А.Г. В данном случае лучше, наверное, говорить – не зачатки жабр, а остатки жабр.
В.А. Да, пожалуй.
А.Г. Простите, я вклинюсь с вопросом. А если экстраполировать возможность регрессивной эволюции на более сложные организмы, в том числе на высшие формы? На приматов, скажем? Тогда уже не таким бредом представляется недавнее заявление о том, что нынешние бесхвостые обезьяны и человек имели общего предка. Только человек пошёл по линии прогресса, а обезьяны по линии регресса. И что у шимпанзе и хомо сапиенса общий предок не на семь миллионов лет назад отстоит, а что он как раз находится где-то между первыми гоминидами и хомо сапиенс. Что эта ветвь, отделившись, пошла разрушаться приблизительно по такому же принципу, о котором вы говорите. Подобную экстраполяцию на высших животных можно делать? Как, по-вашему?

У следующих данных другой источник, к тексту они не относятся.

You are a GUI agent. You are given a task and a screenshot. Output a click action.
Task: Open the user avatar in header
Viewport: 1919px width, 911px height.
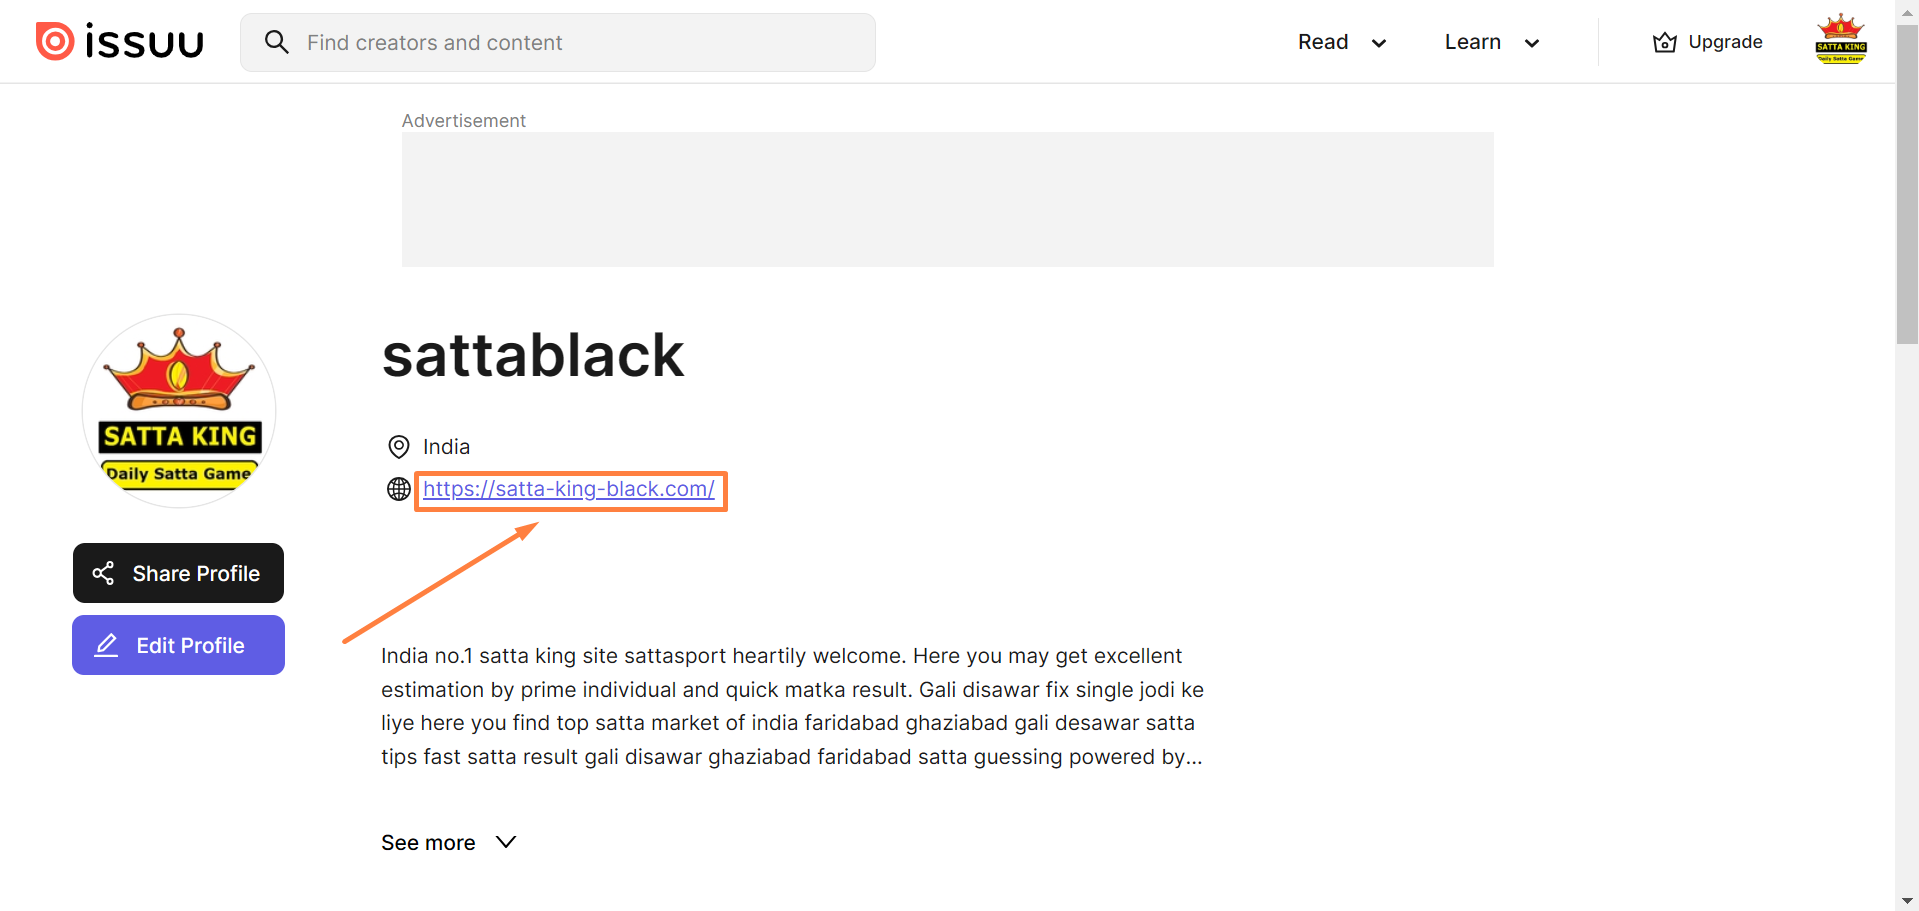[x=1840, y=41]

В.А. Я не очень понимаю, как нам сравнить прогрессивность и регрессивность гоминид, потому что может быть многие из тех действий, которые совершают люди по отношению к своим собратьям, это ужасно. И то, что это происходит, можно считать регрессом.
А.Г. В этой связи – я знаю одну научную работу генетика из Новосибирска, который утверждает, основываясь, в первую очередь, не на филогенетическом материале, а, как это ни странно, на единственной вещи, которая отличает нас от животных, то есть на способности к речи. И показывая, каким образом деградировала речь у хомо сапиенс со времён известных нам, от Гомера и до наших дней, он пытается таким образом доказать, что хомо сапиенс сам стоит на пути регресса. И потеря некоторых функций мозговой деятельности, то есть резкое их снижение, говорит о том, что хомо сапиенс как раз регрессирует, а не прогрессирует, как бы мы этого не хотели.
В.А. Идея о том, что эволюция обязательно ведёт к прогрессу, эта благородная идея, как мы видим на этих примерах, не имеет достаточной поддержки. Мы можем видеть, что иногда эволюция приведёт и к регрессу, в том числе не обязательно паразитических, но и свободноживущих животных.
А.Г. Но законы эволюции одни, и поэтому мы можем перекидывать мостик от достаточно всё-таки простых многоклеточных к существам, которых мы, по крайней мере, считаем высшими. В принципе, такой мостик имеет право на существование.
В.А. Для того чтобы сохранить или увеличить, чтобы достичь прогресса, надо не надеяться на то, что эволюция сама вывезет, а затрачивать на это большие усилия. И то, что мы видим в нашем мире, во многих случаях представляет собой откат назад. Очень существенный откат. В старых учебниках, по которым мы ещё учились, была записана критика младогегельянцев в адрес их учителя Гегеля, который прусскую монархию посчитал высшей ступенью в развитии государства, чересчур обобщив вывод о том, что всё сущее разумно. Несомненно, структура трихоплакса, существа, которое потеряло все нервные, мышечные клетки, любые органы, несомненно, она разумна. Она обеспечивает его выживание, его биологический прогресс. Но с точки зрения морфологии это – регресс, причём очень глубокий, и очевидно, что в тех вопросах, которые волнуют людей больше всего, в их жизни, в их социальной жизни, мы также можем встретиться и встретились со случаями регресса, необычайно глубокого и поразительного.
А.Г. Но тут мы с вами вступаем уже на поле битвы социологов и политиков.
В.А. Да, я думаю, что лучше нам оставаться в той области, где я могу привести реальные примеры.
А.Г. Потому что так и до евгеники недалеко. При почти полном отсутствии естественного отбора, по крайней мере, при снижении его давления на сегодняшнее человечество, на хомо сапиенс, очень многие умы на протяжении XX века задумывались об искусственном отборе, но, смотрите, к чему это привело.